[Entries for locating words and elements]
::::

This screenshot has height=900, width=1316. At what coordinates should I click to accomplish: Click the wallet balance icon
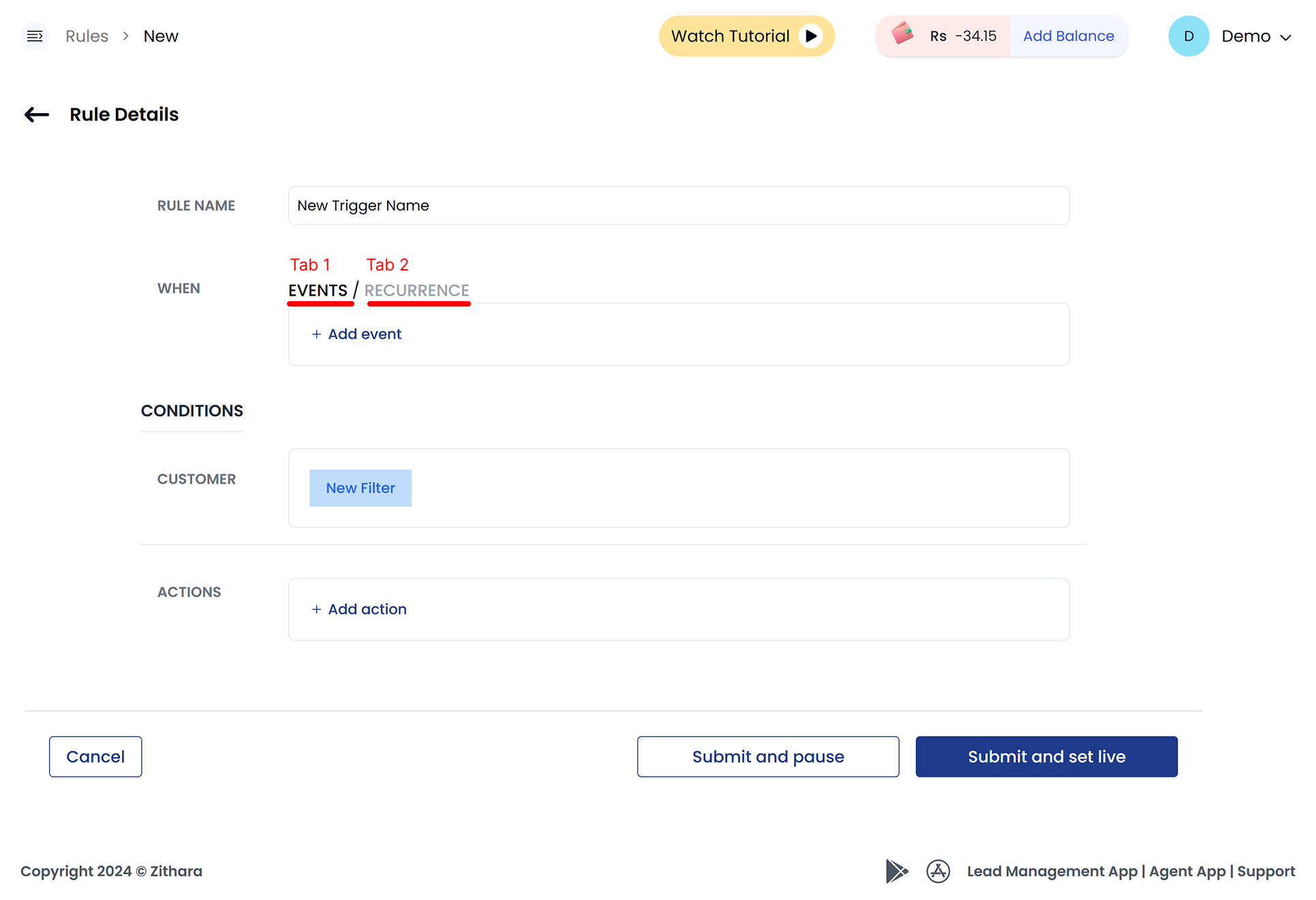coord(902,33)
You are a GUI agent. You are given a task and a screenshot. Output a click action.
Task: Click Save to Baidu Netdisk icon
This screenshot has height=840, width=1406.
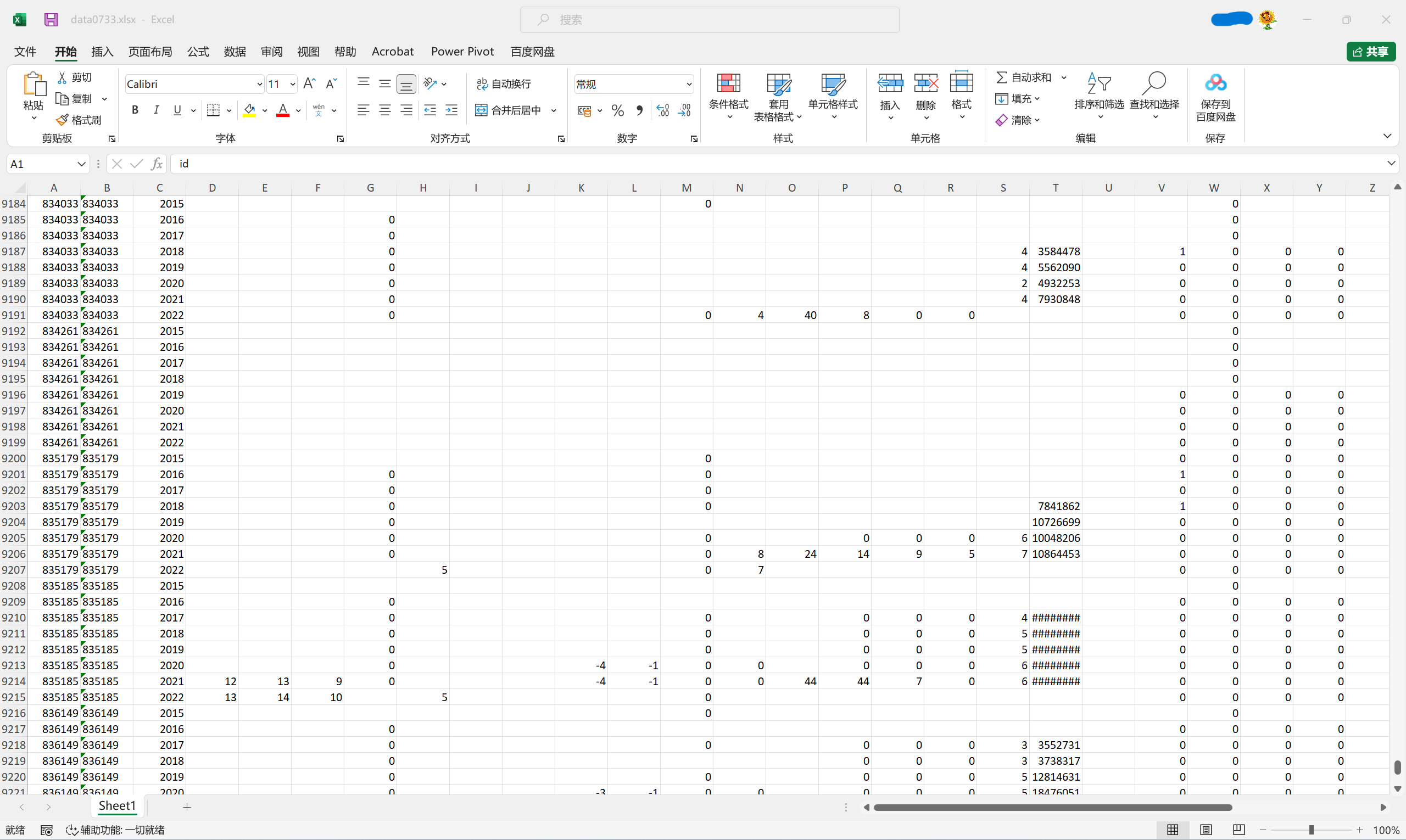(x=1215, y=84)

::::

**Objective:** Please write out every line of the records again in full, shifting each coordinate in the answers by adding 59 to every number. Leave the pictures out.

**Written solution:**
This screenshot has height=900, width=1316. At what coordinates should I click to accomplish: Click the wallet balance icon
coord(961,92)
You are a GUI agent. You are given a task and a screenshot. Output a click action.
Task: Click Save to Baidu Netdisk icon
This screenshot has height=840, width=1406.
(x=1274, y=143)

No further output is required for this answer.